Ok, I'll add this question just for my personal education.

We were at a 14U tourney, kid squared up to bunt. Runner on first.

The kid at first took off as the batter squared. Pitch was inside, batter pulled bat back and in the process nailed our cather in the ribs as he was catching the ball. It appeared that the hitter leaned back and pulled back at the same time, running his bat into our catcher's ribs.

Runner saw that the kid missed the bunt and retreated back to first. Our catcher actually caught the ball, tossed it back to the pitcher and then called time to get his wind back.

Nothing was called. I thought it was a good no call on anything but I wasn't sure if this was some sort of batter interference and if anything should have been charged to the hitter.
quote:
Originally posted by Michael S. Taylor:
Think about it, how often does a swing take a batter accross the plate without a runner stealing. Very, very seldom.


This is always my thought when this occurs....the arguement from the OC is that his momentum carried the batter over the plate.....

Funny but that the only time momentum does that is when someone is stealing....
Three most under-called rules violations, IMO:

Batter's Interference
Runner's Interference
Obstruction

All three require accurate rules knowledge, a view of the complete play from start to finish and reasonable judgment. Additionally, all three ususally occur while other responsibilities demand the umpires attention, e.g. ball/strike decision and call, safe/out decision and call.
quote:
Originally posted by Michael S. Taylor:
If he steps out in front of the catcher and the catcher attempts or actually throws the it BI. If the out is made then no harm, no foul. If the out is not made on the initial throw then kill the ball, call the batter out and return the runner. Think about it, how often does a swing take a batter accross the plate without a runner stealing. Very, very seldom.


How about strike 3 called, RH batter crosses plate in front of catcher but catcher doesn't make throw due to size difference (8-10 inches shorter). Ump would not make a call since C didn't throw the ball.
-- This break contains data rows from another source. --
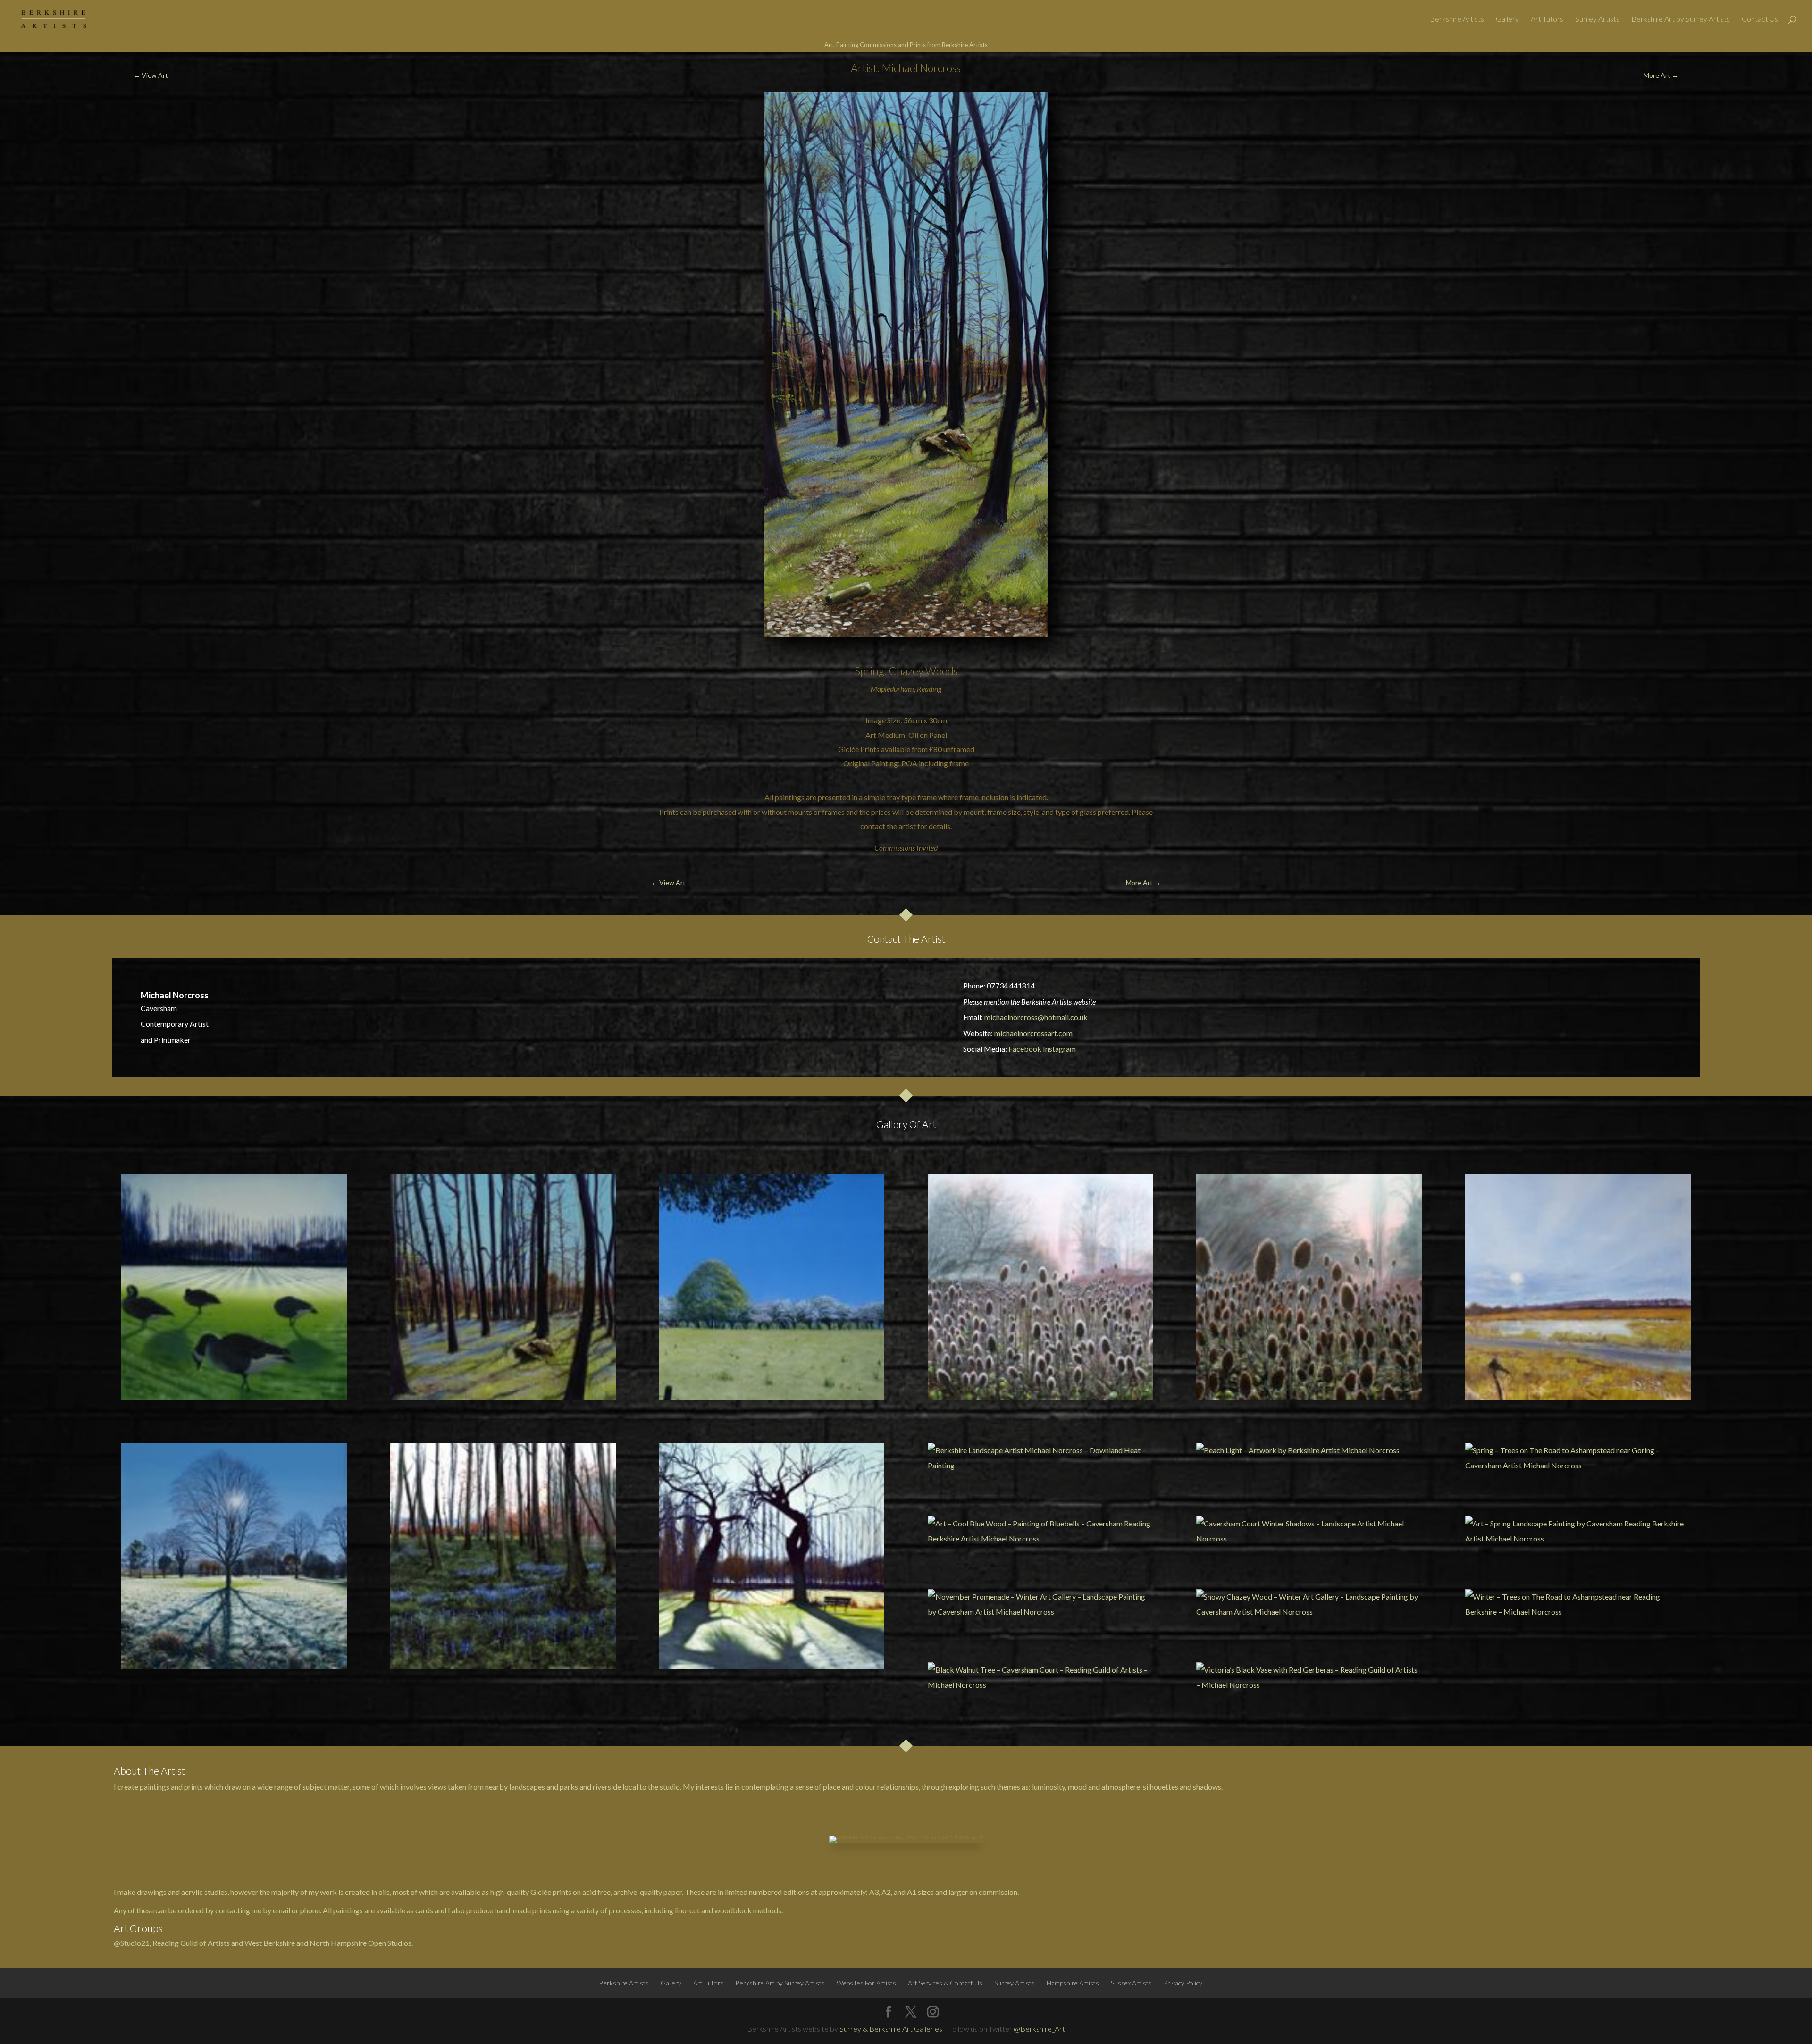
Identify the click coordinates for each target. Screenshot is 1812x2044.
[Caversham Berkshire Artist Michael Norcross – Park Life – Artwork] (771, 1555)
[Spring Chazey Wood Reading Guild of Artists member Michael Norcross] (502, 1287)
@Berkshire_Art (1039, 2028)
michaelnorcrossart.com (1033, 1033)
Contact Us (1760, 19)
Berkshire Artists (1457, 19)
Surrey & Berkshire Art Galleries (890, 2028)
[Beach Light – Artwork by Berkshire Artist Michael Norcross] (1309, 1450)
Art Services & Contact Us (945, 1983)
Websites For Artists (866, 1983)
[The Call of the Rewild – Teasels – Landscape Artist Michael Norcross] (1040, 1287)
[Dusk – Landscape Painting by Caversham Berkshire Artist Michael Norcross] (502, 1555)
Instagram (1059, 1048)
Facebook (1024, 1048)
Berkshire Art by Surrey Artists (1680, 19)
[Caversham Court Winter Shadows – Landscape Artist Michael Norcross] (1309, 1531)
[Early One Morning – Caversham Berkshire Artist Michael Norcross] (234, 1555)
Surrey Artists (1597, 19)
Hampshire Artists (1073, 1983)
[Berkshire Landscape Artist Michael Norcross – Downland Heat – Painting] (1040, 1458)
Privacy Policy (1183, 1983)
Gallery (1507, 19)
Different subject: can there be obstruction with no contact. Case in point, 1B cuts off batter as he rounds first, batter tries to go around but trips and falls. Ump said no contact, no additional bases awarded, sure double maybe even triple. What is the ruling?
quote:
Originally posted by Gold Glove:
Different subject: can there be obstruction with no contact. Case in point, 1B cuts off batter as he rounds first, batter tries to go around but trips and falls. Ump said no contact, no additional bases awarded, sure double maybe even triple. What is the ruling?


Contact is not required for OBS. HTBT on your situation. An umpire will protect a runner to the base he feels the runner would have achieved if the OBS had not occurred. By saying "maybe even triple," it would be hard for me as an umpire to have awarded it.

For future reference, start a new topic when you have a different situation. It makes it easier to find it later.